- **Task goal**:
Show each line of the entries below in which the word "agent" appears.

- **Material supplied**:
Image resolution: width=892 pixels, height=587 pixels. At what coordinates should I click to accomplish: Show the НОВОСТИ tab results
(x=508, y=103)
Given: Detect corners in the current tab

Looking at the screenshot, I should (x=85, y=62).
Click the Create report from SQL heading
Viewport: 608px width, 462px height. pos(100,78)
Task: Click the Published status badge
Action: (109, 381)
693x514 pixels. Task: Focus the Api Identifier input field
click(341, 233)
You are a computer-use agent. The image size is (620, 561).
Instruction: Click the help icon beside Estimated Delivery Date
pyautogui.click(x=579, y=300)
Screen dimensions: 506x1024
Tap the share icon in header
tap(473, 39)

==

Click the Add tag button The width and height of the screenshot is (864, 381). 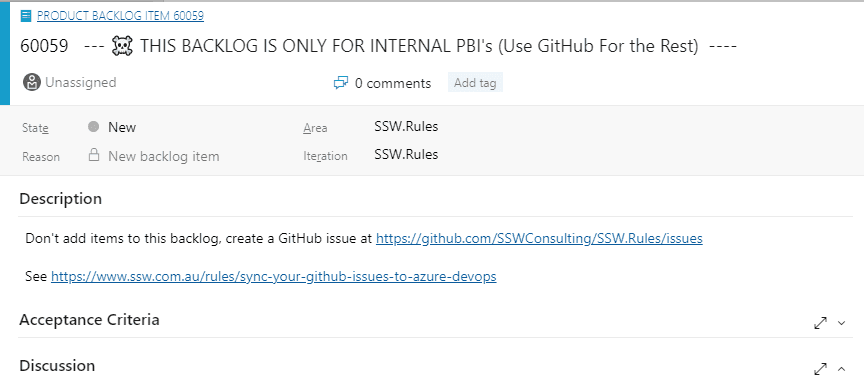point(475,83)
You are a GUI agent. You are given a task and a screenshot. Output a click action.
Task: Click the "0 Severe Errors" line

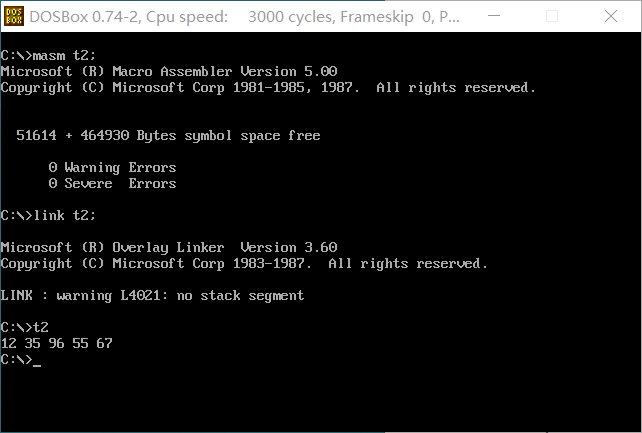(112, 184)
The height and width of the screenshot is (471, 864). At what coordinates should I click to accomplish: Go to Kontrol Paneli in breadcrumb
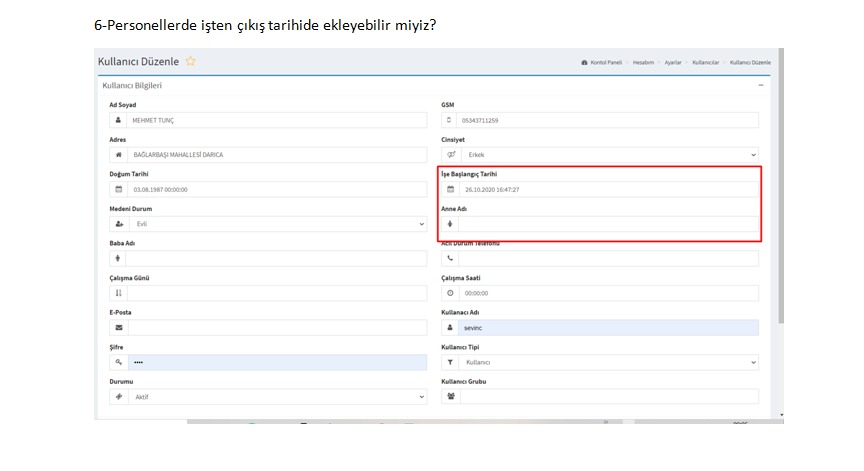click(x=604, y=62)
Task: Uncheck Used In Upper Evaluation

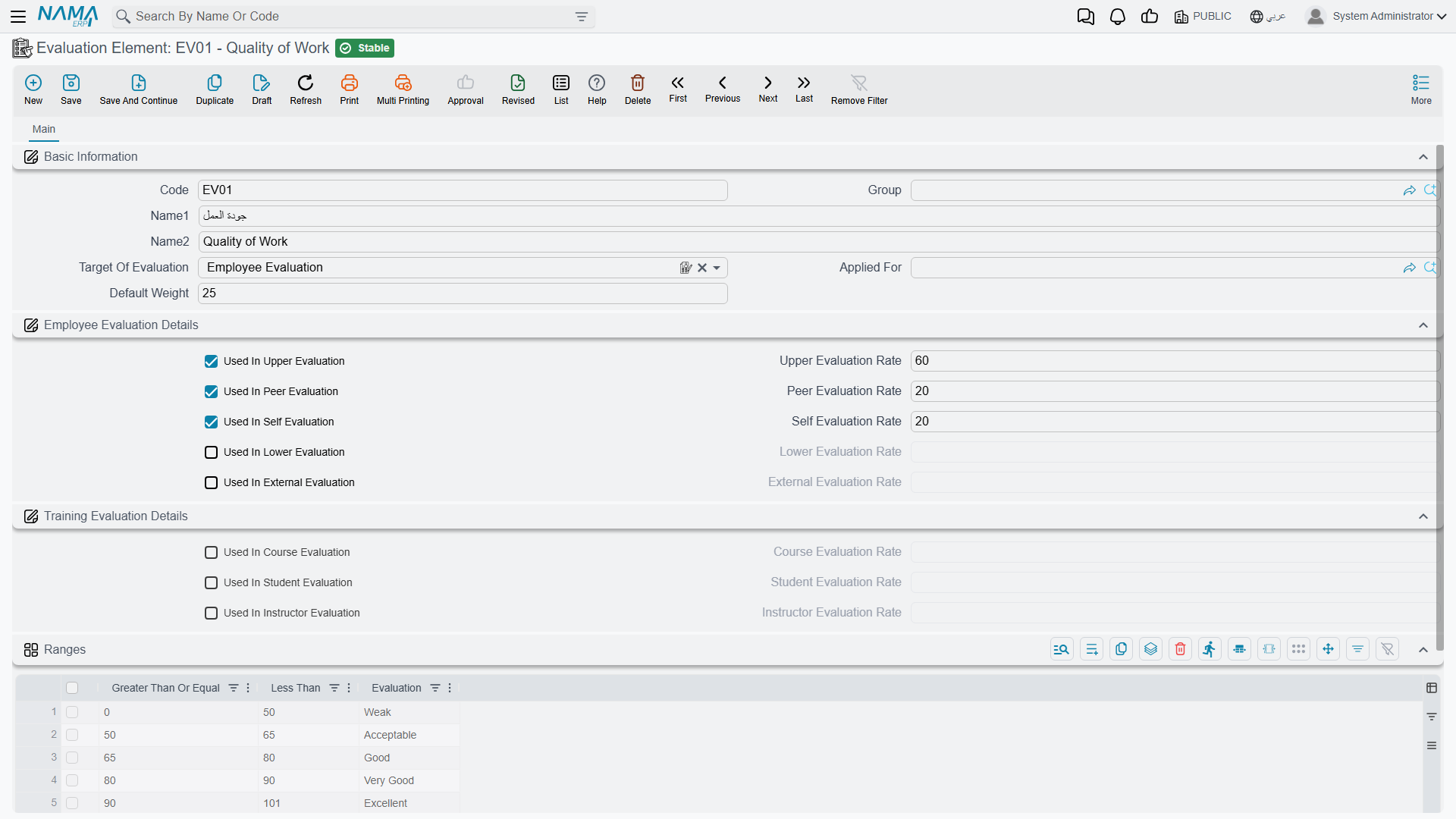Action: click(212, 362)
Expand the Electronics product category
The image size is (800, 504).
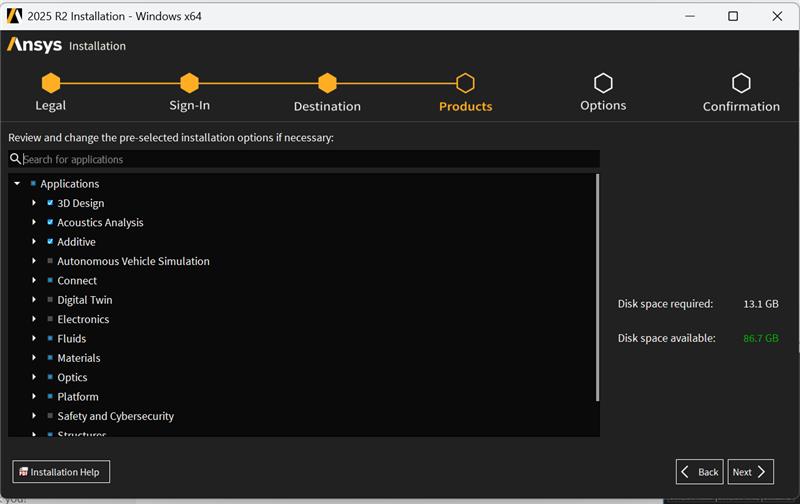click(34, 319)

- **Response area**:
You are a computer-use agent. The image size is (620, 561).
You are a GUI agent. You are given a task and a screenshot. Output a click action.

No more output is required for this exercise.